The Chelsea Hotel is famous for its eccentric residents, and O'Neill has Hans observe a large sample, including one he gets to know a little, a young Turkish graduate student who wears angel wings wherever he goes. When Hans goes to a cricket party, he mixes with an Indian businessman, a Sri Lankan pathologist, and some Jamaican women who "'look like they had just run over from Belmont,'" the horse racing track (136). Later Chuck introduces Hans to his Jewish Moldovan business partner, Abelsky, as Chuck makes his rounds as a boutique numbers runner, a business that takes him to neighborhoods of ethnic diversity surprising to Hans.
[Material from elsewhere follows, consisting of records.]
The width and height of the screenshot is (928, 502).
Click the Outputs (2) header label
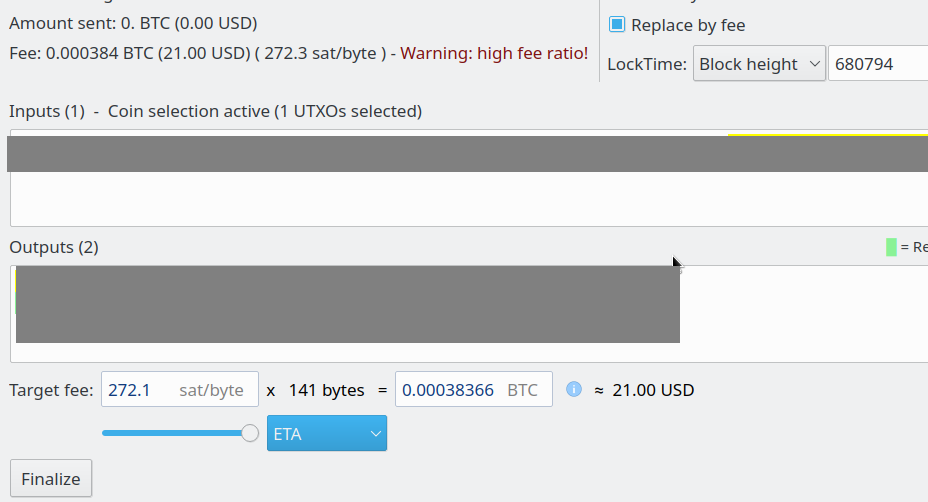click(x=54, y=247)
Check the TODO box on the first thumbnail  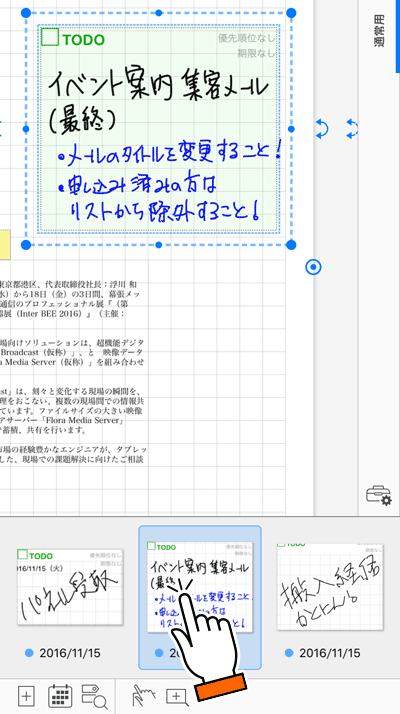pos(23,555)
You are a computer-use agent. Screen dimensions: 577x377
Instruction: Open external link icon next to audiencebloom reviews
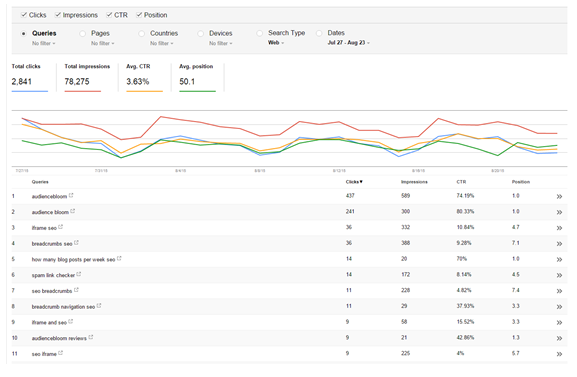91,337
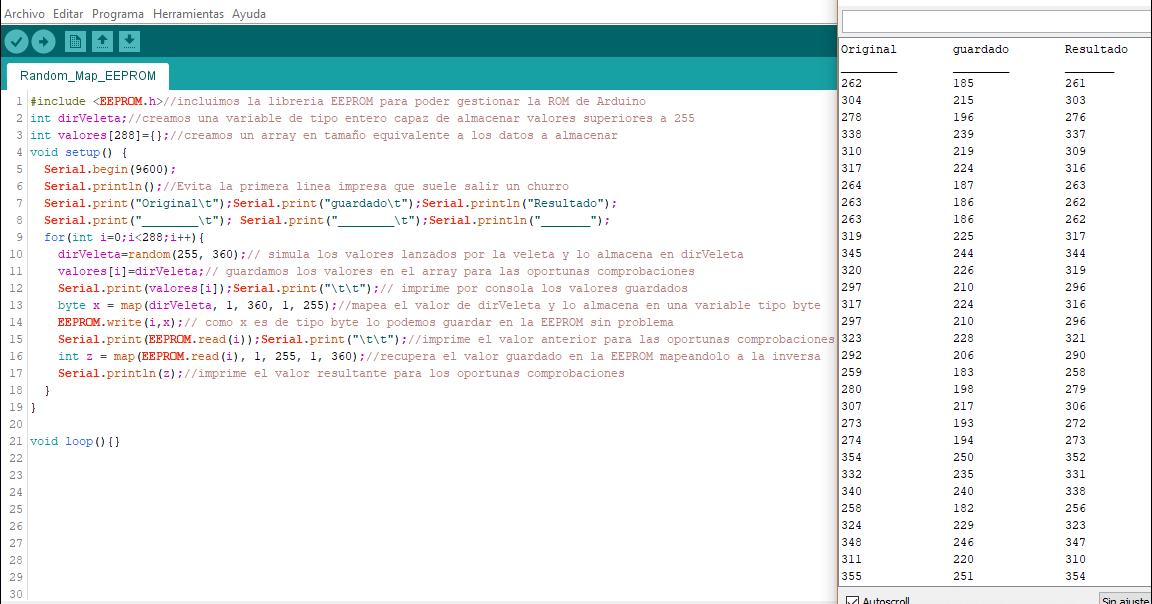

Here is Brooklyn's Coney Island Avenue:
"assorted small business proclaiming provenances from Pakistan, Tajikistan, Ethiopia, Turkey, Saudi Arabia, Russia, Armenia, Ghana, the Jewry, Christendom, Islam: it was on Coney Island Avenue ... that Chuck and I came upon a bunch of South African Jews, in full sectarian regalia, watching televised cricket with a couple of Rastafarians in the front office of a Pakistani-run lumberyard."(146)
When Hans is in New York, he uses Google Earth to zoom in on the house where his son is living in London, and when Hans is in London, he zooms back into personal spaces in New York. His use of Google reminds one that "cognitive mapping" is a relatively new way to think about urban space. The term was first used by Kevin Lynch in The Image of the City to describe personal spatial orientation and was taken over by Frederic Jameson to express personal orientation to ideology. It was Lynch's notion that each resident of or visitor to a city creates his or her own distinctive internal map to cope with the otherwise overwhelming data that would need to be processed. A cognitive map might leave large areas unrepresented while coding in great detail other neighborhoods important to the map-maker.
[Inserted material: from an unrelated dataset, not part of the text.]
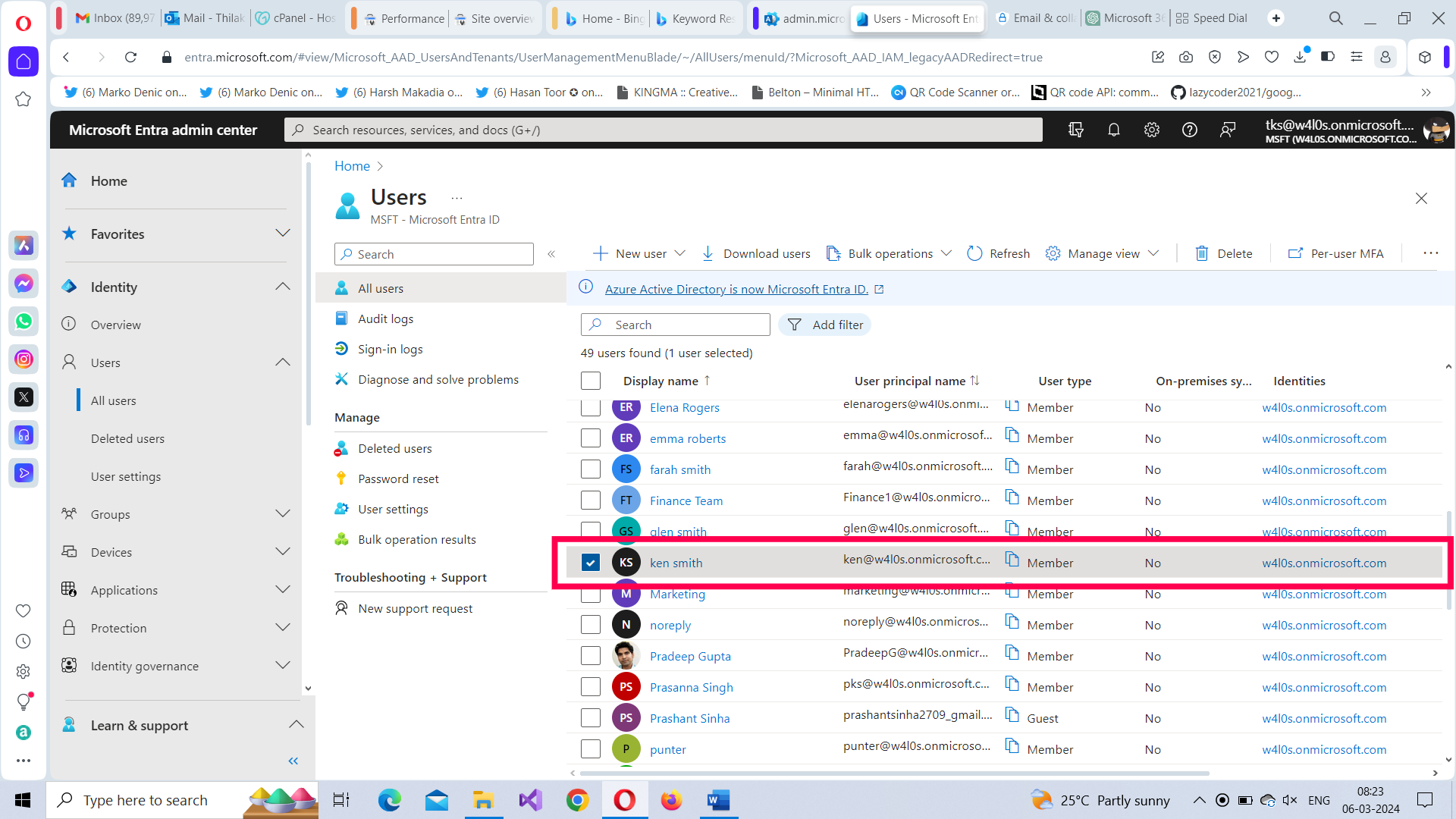Copy ken smith's user principal name
Screen dimensions: 1456x819
click(x=1012, y=560)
Hans's zooming into small personal spaces represents the limited mapping O'Neill does in Netherland. Although Hans mostly enjoys his "tours," he doesn't return to the nether lands without Chuck and seems satisfied to merely notice idiosyncratic spaces in passing. We get more detail about the Chelsea Hotel and surroundings than about nether regions, except for a cricket field that Chuck is grooming in deepest Brooklyn. While Hans's narrow selectivity is cognitively plausible, it confines the novel's representation of urban space.
Hans is also largely incurious about the players on his team. He doesn't discuss 9/11 with them or with Chuck, though Hans does record many stories from Chuck's immigrant past and shows unusual tolerance for Chuck's current anecdotes and actions. Late in the novel, Hans's wife accuses him of "exoticizing" Chuck, making him an "anthropological curiosity,"(167) and I think the charge sticks to O'Neill and his treatment of New York City, which is described early as "that ideal source of the metropolitan diversion."(24)
For Hans and O'Neill, New York is exotic entertainment, like the alien game of cricket. The oddities of the cricket field are described, but never a match or the other players. The alien neighborhoods of Brooklyn are visited, but the residents are rarely engaged. O'Neill gives the effects of 9/11 similarly perfunctory treatment. Hans is too self-absorbed with his own personal problems to wonder how others were affected by 9/11. Although that event was the occasion for Han's wife's leaving him, he resists discussing the consequences of the event with her.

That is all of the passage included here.